On Thu, Jul 2, 2020 at 11:48 AM Will Deacon <will@xxxxxxxxxx> wrote:
> On Thu, Jul 02, 2020 at 10:32:39AM +0100, Mark Rutland wrote:
> > On Tue, Jun 30, 2020 at 06:37:20PM +0100, Will Deacon wrote:
> > > -#define read_barrier_depends() __asm__ __volatile__("mb": : :"memory")

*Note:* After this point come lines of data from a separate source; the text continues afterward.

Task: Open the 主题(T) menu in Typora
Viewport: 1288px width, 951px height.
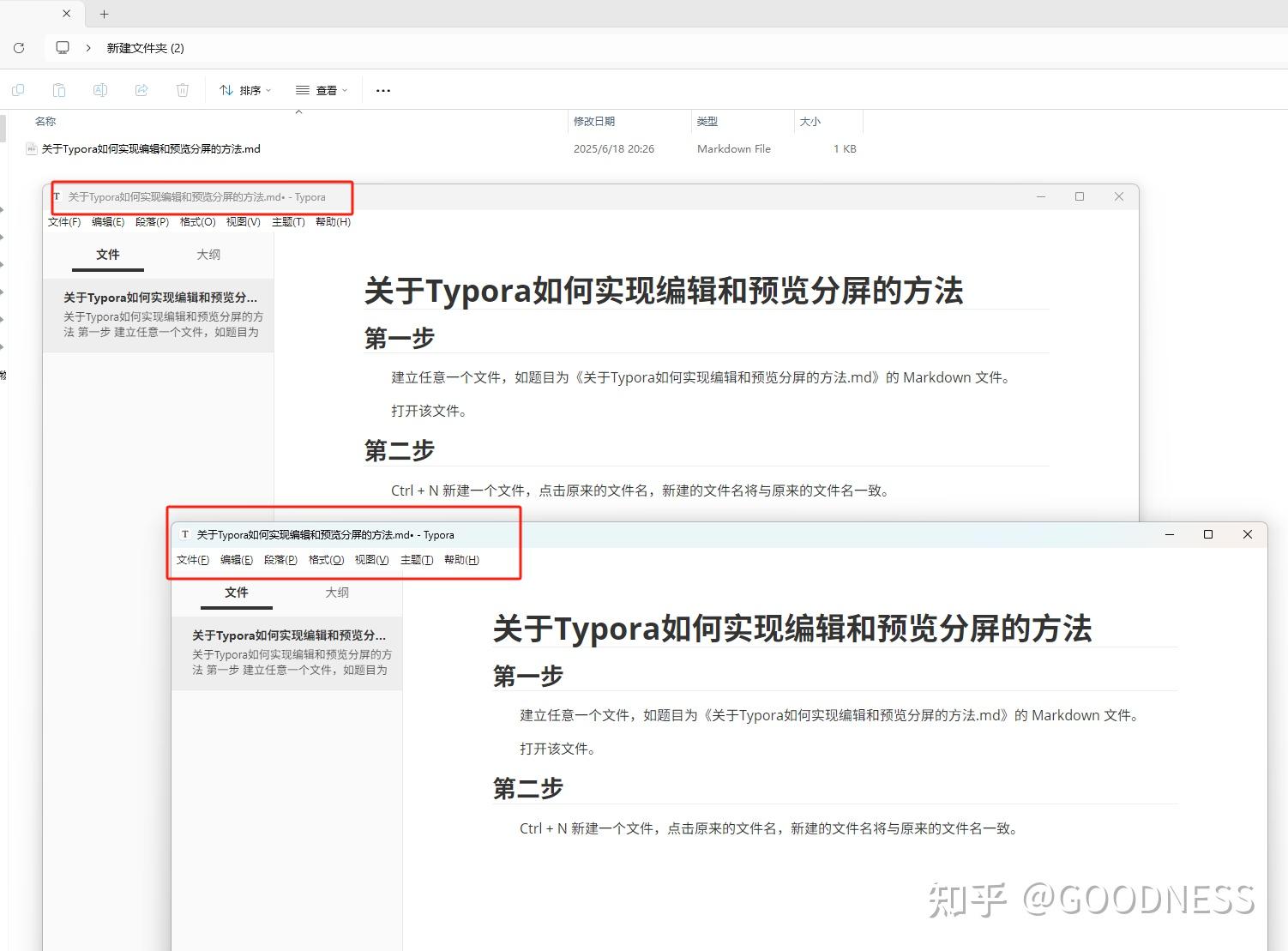Action: [287, 221]
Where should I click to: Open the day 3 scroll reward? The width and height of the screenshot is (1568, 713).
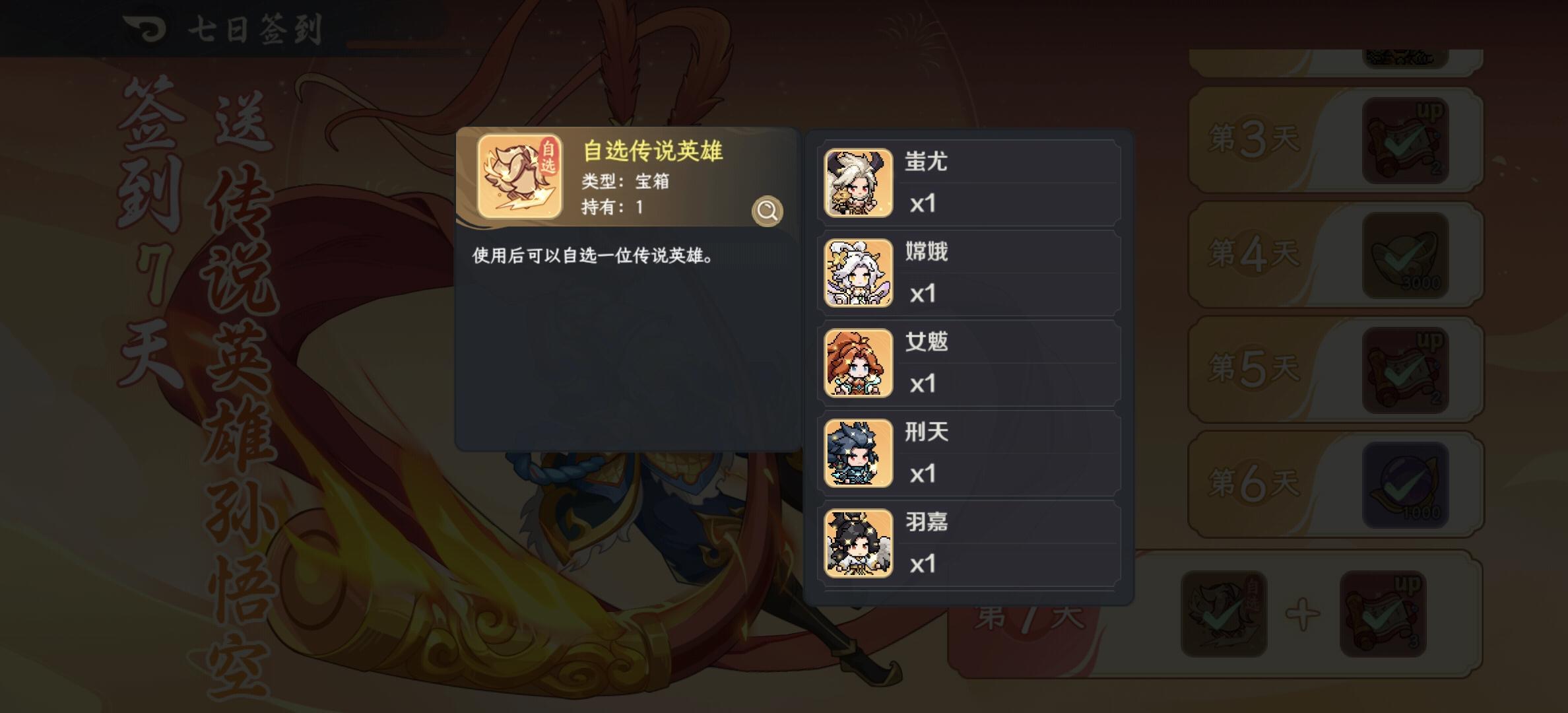pos(1405,141)
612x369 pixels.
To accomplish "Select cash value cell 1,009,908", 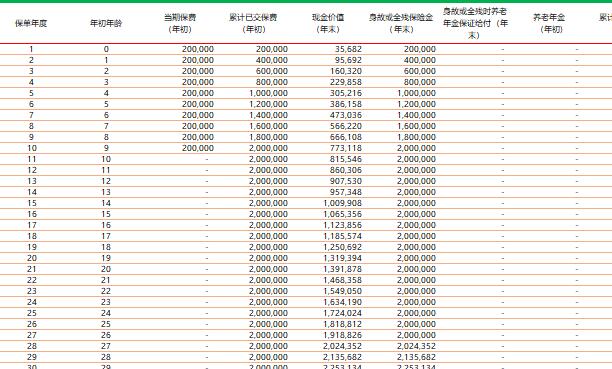I will click(x=343, y=203).
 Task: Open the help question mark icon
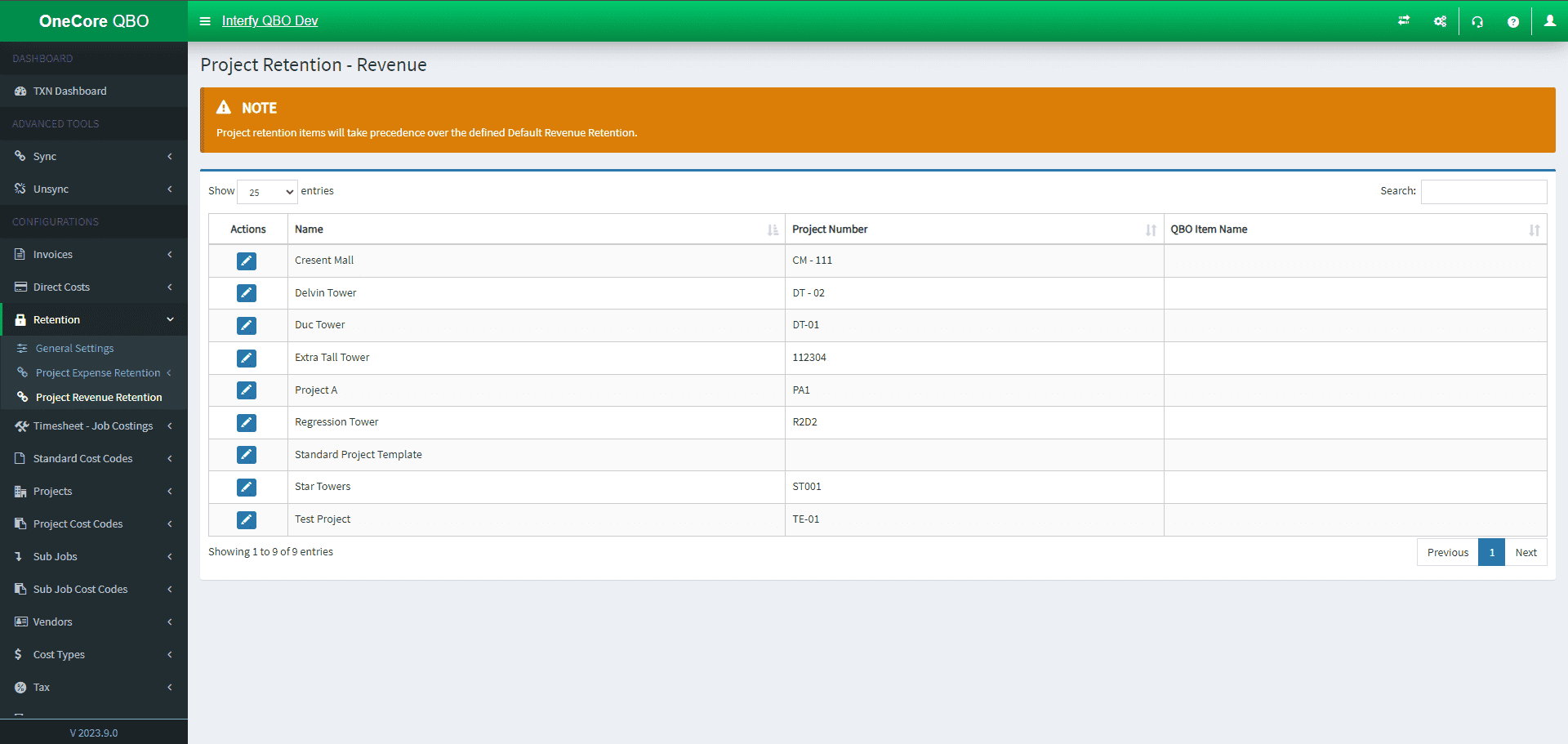pos(1512,22)
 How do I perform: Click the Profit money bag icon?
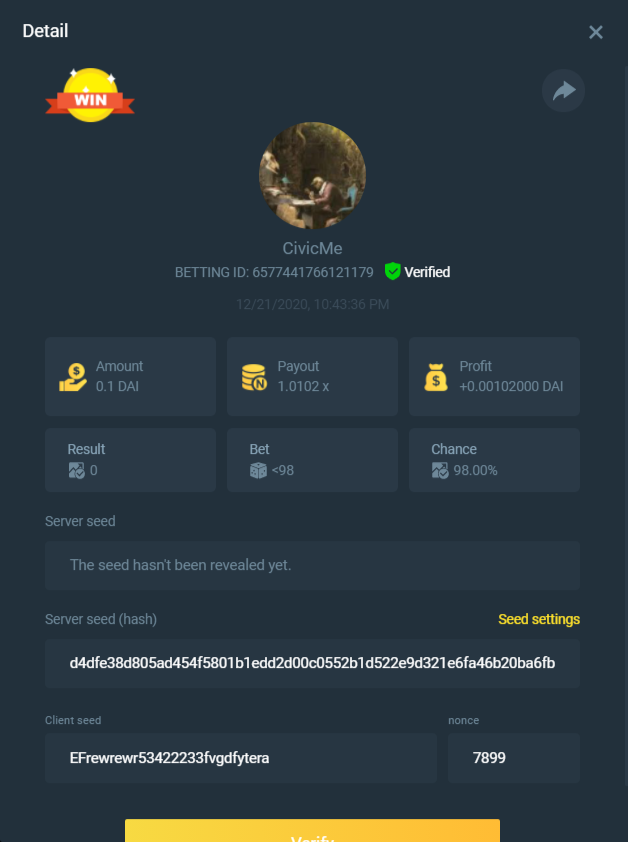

> > > +#define __smp_load_acquire(p) \
> > > +({ \
> > > + __unqual_scalar_typeof(*p) ___p1 = \
> > > + (*(volatile typeof(___p1) *)(p)); \
> > > + compiletime_assert_atomic_type(*p); \
> > > + ___p1; \
> > > +})
> >
> > Sorry if I'm being thick, but doesn't this need a barrier after the
> > volatile access to provide the acquire semantic?
> >
> > IIUC prior to this commit alpha would have used the asm-generic
> > __smp_load_acquire, i.e.
> >
> > | #ifndef __smp_load_acquire
> > | #define __smp_load_acquire(p) \
> > | ({ \
> > | __unqual_scalar_typeof(*p) ___p1 = READ_ONCE(*p); \
> > | compiletime_assert_atomic_type(*p); \
> > | __smp_mb(); \
> > | (typeof(*p))___p1; \
> > | })
> > | #endif
I also have a question that I didn't dare ask when the same
code came up before (I guess it's also what's in the kernel today):
With the cast to 'typeof(*p)' at the end, doesn't that mean we
lose the effect of __unqual_scalar_typeof() again, so any "volatile"
pointer passed into __READ_ONCE_SCALAR() or
__smp_load_acquire() still leads to a volatile load of the original
variable, plus another volatile access to ___p1 after
spilling it to the stack as a non-volatile variable?
I hope I'm missing something obvious here.
Arnd